┌─ EXCERPT
Random Astros’ stats on a passing scene

The Astros’ front office is all about the advanced metrics. And I get it. Numbers can explain a lot. Sure, you can’t play the games on paper. But without the real world, those numbers wouldn’t exist.

Kinda existential, huh?

Anyway, there’s a bunch of numbers that explain why the Astros are where they are. Here are a few good examples:

BAbip: Batting average on balls in play. In other words, if you hit it between the foul (fowl?) lines, what is your batting average? When you remove Ks and foul outs, it stands to reason that your BAbip will be higher than your normal batting average. In fact, it’s a statistical certainty. For an elite hitter, say Melky Cabrera, his BAbip is nearly .382. Mike Trout: .369.

For the Astros as a team, their BAbip is .251. That’s pathetic. So bad, in fact, that the Astros’ BAbip is actually lower than the league average batting average of .252.

Average hitter have BAbips in the .320s or so. Houston’s best BAbip belongs to Jose Altuve, who holds a .309 BAbip, the only one over .300 for the team.

Perhaps the Astros just need to put more balls in play, right? Well, this is the team that whiffed at a record pace last year. So, how they doing in 2014? Well, that’s our next stat.

K: Here’s the good news. Houston is not the worst whiffing team in the majors in 2014. Of course, the only two teams worse are in the NL where pitchers probably add to the total a bit. Houston has 229 Ks thus far. Not good but not horrible. After all, you have to go to Cincinnati at No. 18 on the list to get below 200.
└─
┌─ DATA SUPPLIED
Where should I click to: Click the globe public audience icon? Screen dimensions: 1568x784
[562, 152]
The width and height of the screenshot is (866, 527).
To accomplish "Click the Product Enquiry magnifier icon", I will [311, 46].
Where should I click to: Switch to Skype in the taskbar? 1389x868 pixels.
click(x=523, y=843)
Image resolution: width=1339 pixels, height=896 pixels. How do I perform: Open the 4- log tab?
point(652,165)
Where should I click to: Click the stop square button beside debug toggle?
└─
**GIVEN TASK 1**
In the Astros stats post, translate this sentence into Spanish: "For the Astros as a team, their BAbip is .251."
**GIVEN TASK 2**
Extend the Astros stats post past its last sentence with a few more paragraphs in the same voice.
The material plays no part in this work.

**TASK ANSWER 1**
Para los Astros como equipo, su BAbip es de .251.

**TASK ANSWER 2**
That low BAbip by the way gives Houston the lowest batting average in baseball at .210. But there’s also good news. Houston’s OPS is far from the worst at .646. Why?

SLG: Houston’s slugging percentage is nearly in the top 20. Houston is slugging at .365, which isn’t great, but it’s far from the bottom and only .010 from No. 20. This is mainly because Houston is tied for sixth in homers and second in triples.

Yep, that’s how bad things are. Our best bit of good news on offense is that we’re within striking distance of the top 20 in a category. Yeah, I feel like sticking my head in the oven too.

Maybe things are better from our pitching, right?

WHIP: That’s walks and hits per inning pitched. Houston’s staff is ranked 25th with a WHIP of 1.44. That’s somewhere south of average. But the starters — and this includes starts from Lucas Harrell — are managing a WHIP of 1.29, which ain’t half bad. Naturally, it’s the relievers that are dragging down (or up) the average with a 1.69. Man, it’d be nice to get Jesse Crain and the rest of our relievers healthy.

BAbip Against: So, BAbip isn’t just an offensive measure. It also shows how well your defense (not just the pitching but the guys with the gloves too) is working. From the pitchers’ point of view it’s about inducing weak grounders vs. allowing solid line drives. Houston’s team pitching BAbip is .299. That’s how well other teams are doing against us. Houston’s only hurlers holding opponents below league average are McHugh (duh), Feldman, Bass, Cosart and, believe it or not, Clemens.

OPS Against: While Houston’s power offensively is on the rise, it’s pitching staff is handing out the extra-base hits like they’re Friday night giveaways. Houston’s staff allows a .410 SLG overall, just a little north of middle of the pack in the majors. But the relievers are worst in baseball with a .470 SLG, ruining the days of our starters who are among the best 10 in the league with a .371 SLG.

So, with all these passing stats, here are some things to consider:

  • Our offense has been horrid. And, unfortunately, Springer hasn’t put a spring in our step. That said, we’ve been improving and the key word is “regression.” What will Houston’s BAbip look like at the End of May instead of the Beginning?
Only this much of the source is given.